As for the ‘fatalism’ which Jacques purports to represent (everything that happens has already been ‘written up above’), we see that far from justifying resignation or passivity, it leads Jacques always to display initiative and never to give up, while his master, who seems to incline more towards free will and individual choice, tends to become discouraged and to let himself be swept away by events. As philosophical dialogues, their discussions are somewhat rudimentary, but scattered allusions refer to the idea of necessity in Spinoza and Leibniz. Against Voltaire, who in
Candide or Concerning Optimism
takes Leibniz to task, Diderot in
Jacques le Fataliste
seems to side with Leibniz and even more with Spinoza, who had upheld the objective rationality of a single, ineluctable world, proved by his geometrical method. If for Leibniz this world was only one of many possible worlds, for Diderot the only possible world is this one, whether it is good or bad (or rather, always a mixture of good and bad), and man’s behaviour, whether good or bad (or rather, it too is always a mixture), is valid only insofar as it is capable of responding to the set of circumstances in which he finds himself. (This includes cunning, deceit, and ingenious fictions — see for instance the ‘novels within the novel’, the intrigues involving Madame de La Pommeraye and Father Hudson who devise in real life calculated, theatrical fictions. This is very far from Rousseau, who exalted the goodness and sincerity in nature and in the ‘natural’ man.)

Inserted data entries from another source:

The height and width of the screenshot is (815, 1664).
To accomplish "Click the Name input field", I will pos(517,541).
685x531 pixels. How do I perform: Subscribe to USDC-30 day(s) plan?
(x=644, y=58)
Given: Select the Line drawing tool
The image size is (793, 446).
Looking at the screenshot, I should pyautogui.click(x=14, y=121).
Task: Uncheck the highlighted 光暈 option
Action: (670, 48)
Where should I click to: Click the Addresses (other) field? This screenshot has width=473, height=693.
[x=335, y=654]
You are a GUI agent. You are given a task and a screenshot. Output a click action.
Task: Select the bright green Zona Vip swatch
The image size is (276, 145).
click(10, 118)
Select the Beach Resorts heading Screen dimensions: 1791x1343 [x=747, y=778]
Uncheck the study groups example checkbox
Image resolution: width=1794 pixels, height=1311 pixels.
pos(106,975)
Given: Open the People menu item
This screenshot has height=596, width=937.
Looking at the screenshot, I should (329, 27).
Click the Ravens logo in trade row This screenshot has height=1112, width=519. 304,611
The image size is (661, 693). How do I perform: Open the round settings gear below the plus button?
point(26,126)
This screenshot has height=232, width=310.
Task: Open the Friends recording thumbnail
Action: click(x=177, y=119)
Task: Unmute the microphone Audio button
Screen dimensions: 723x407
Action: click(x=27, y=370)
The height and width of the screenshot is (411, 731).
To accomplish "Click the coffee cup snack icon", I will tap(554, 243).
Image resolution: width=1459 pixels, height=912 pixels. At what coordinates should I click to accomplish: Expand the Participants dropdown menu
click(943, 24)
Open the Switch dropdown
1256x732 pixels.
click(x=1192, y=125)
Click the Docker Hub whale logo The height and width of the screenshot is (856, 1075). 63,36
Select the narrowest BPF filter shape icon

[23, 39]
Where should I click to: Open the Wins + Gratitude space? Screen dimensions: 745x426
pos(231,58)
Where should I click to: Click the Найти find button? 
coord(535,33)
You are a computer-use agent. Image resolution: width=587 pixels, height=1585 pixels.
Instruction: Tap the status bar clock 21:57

Diderot had worked out that actually the most rigidly deterministic conceptions of the world are the ones which generate in the individual will an urge to move forward, as though will and free choice can only be effective if they carve out their openings against the hard rock of necessity. This had been true of the religions which had exalted the will of God to the maximum over man’s will, and it will also be true in the two centuries after Diderot which will see new theories of a determinist kind assert themselves in biology, economics and society, and psychology. We can say today that these theories have opened the way to genuine freedoms even as they established an awareness of necessity, whereas cults of will and activism have only led to disasters.

Nevertheless, one cannot say outright that
Jacques the Fatalist
‘teaches’ or
‘proves’ this or that. There is no fixed theoretical point which is compatible with the constant movement and cavortings of Diderot’s heroes. His horse twice goes its own way and leads Jacques to a hill where the gallows stand, but the third time explains all, for it takes him to the house of its former owner, who was the hangman. This is certainly an Enlightenment parable against belief in premonitory signs, but it is also a forerunner of the darker vein of Romanticism with its images of ghostly hanged men on barren hillsides (even though we are still a long way from the special effects of a writer like Potocki). And if the finale descends into a succession of adventures condensed into a few sentences, with his master killing a man in a duel, and Jacques turning into a brigand with Mandrin and then rediscovering his master and saving his castle from being sacked, we recognise here that eighteenth-century concision which clashes with the Romantic pathos of the unexpected and of destiny, such as we find in Kleist.